Pakistan women, whose world ranking was 93 when they entered the event, failed to keep their winning streak.
After topping the first round robin league group phase with five successive wins, Pakistan got bye in the main round before they defeated Bahrain to set date with Laos in the round for 73 to 76 positions.
Pakistan had a bright start to their vital clash when the country’s top player Shabnam Bilal thrashed Thiphakone Southammavong of Laos 3-0 with the set scores of 11-7, 11-7 and 11-6.
However, in the second show, Seangdavieng Douangpanya whacked Rahila Kashif 3-1 to level the score. The scores were 11-7, 8-11, 11-8, 11-7.
Pakistan once again put themselves ahead when Ayesha Iqbal Ansari whipped Dalavone Manichanh 3-0 in the third meeting with the set scores of 11-3, 12-10 and 11-6.
But Seangdavieng Douangpanya once again put Laos in the hunt when she beat Shabnam 3-1 to make it 2-2. The scores were 11-7, 5-11, 11-5, 11-8.
In the fifth and decisive showdown, Thiphakone Southammavong did a fine job for Laos when she compensated for her previous loss by whacking Rahila Kashif 11-8, 11-8 and 11-9 to help her side finish at the 74th place in the championship.
In the same round, Philippines crushed Montenegro 3-0 to end at the 73rd place.
It is pertinent to mention here that Pakistan men’s team finished their campaign at the 69th place.

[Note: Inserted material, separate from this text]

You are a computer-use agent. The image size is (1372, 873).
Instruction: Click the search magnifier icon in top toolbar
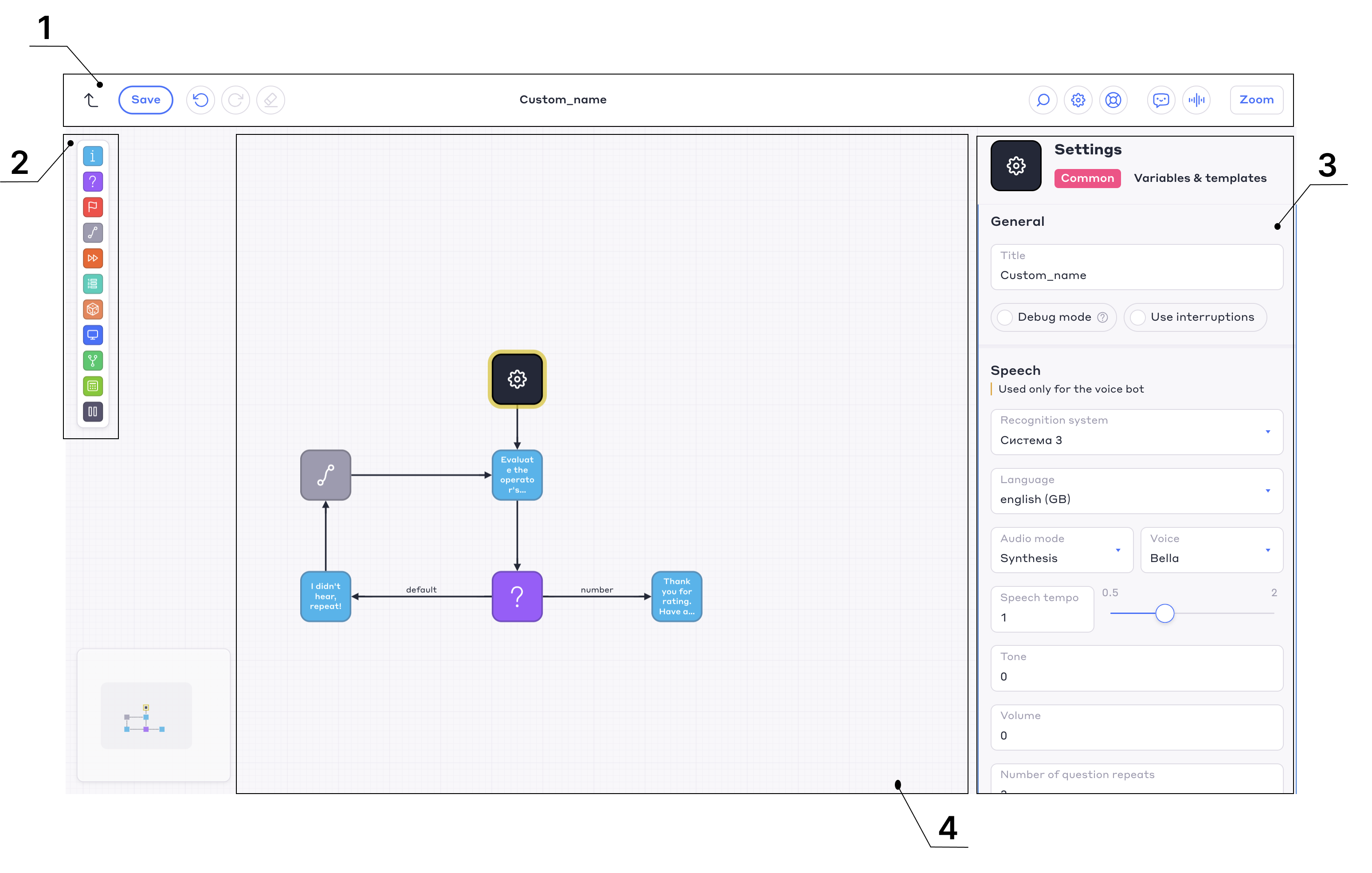pos(1043,100)

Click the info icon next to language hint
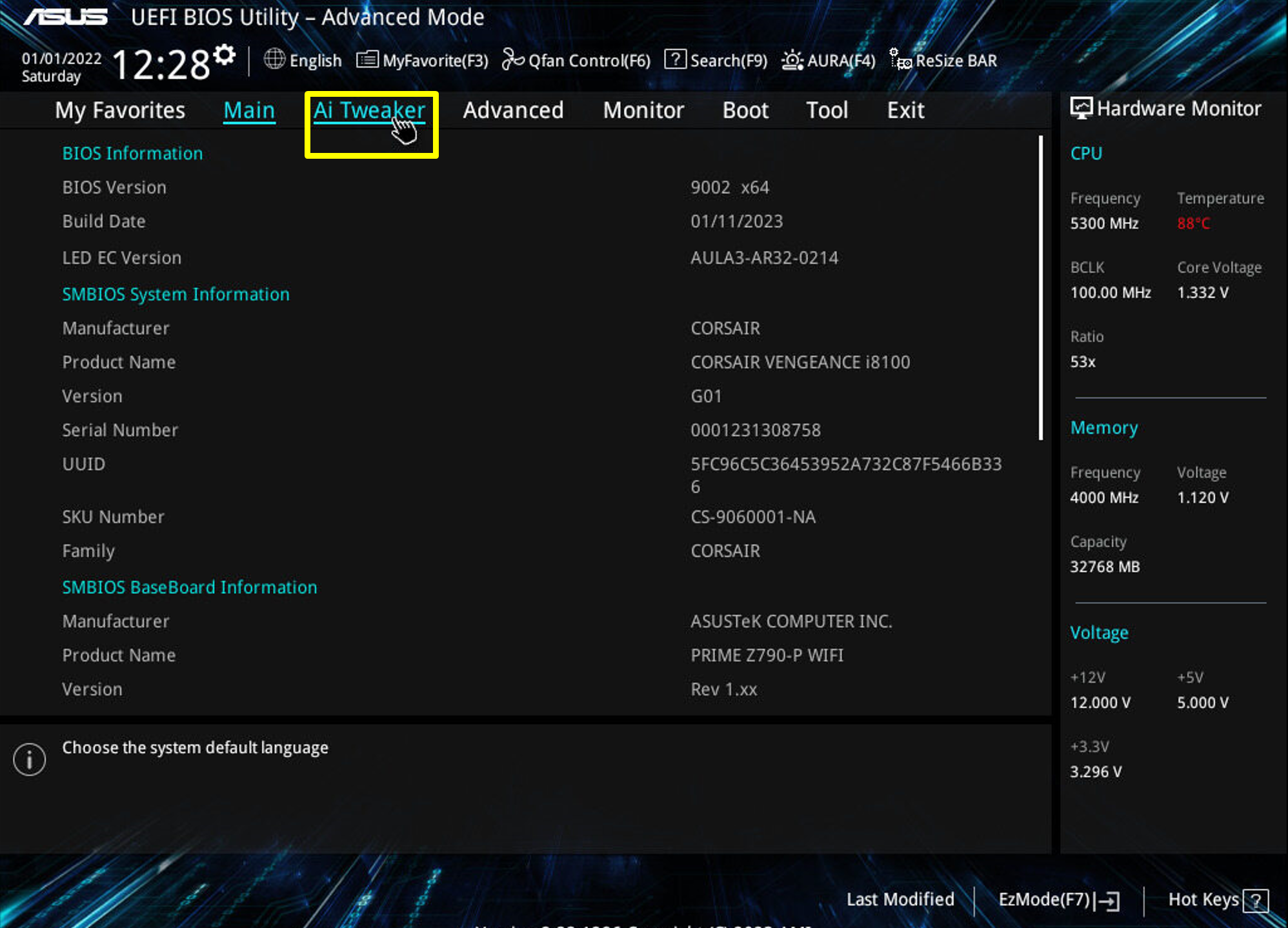[x=28, y=759]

They had entered the event with 67th world ranking, which means they have slipped two places after a poor performance in the slots. Pakistan, who were represented by Asim Qureshi, Faryal Minhas and his brother-in-law Saleem Abbas, lost five games in their third division round robin group stage. They then went on to lose to Luxembourg in their main knockout play-off before they recorded their only victory against Moldova. They shared the 69th position with Guatemala.
A top official of Pakistan Table Tennis Federation (PTTF) on Sunday said that Pakistan team would leave Tokyo on Monday (today). They will spend Monday night in Sri Lanka and from there they will reach Karachi on Tuesday (tomorrow) evening.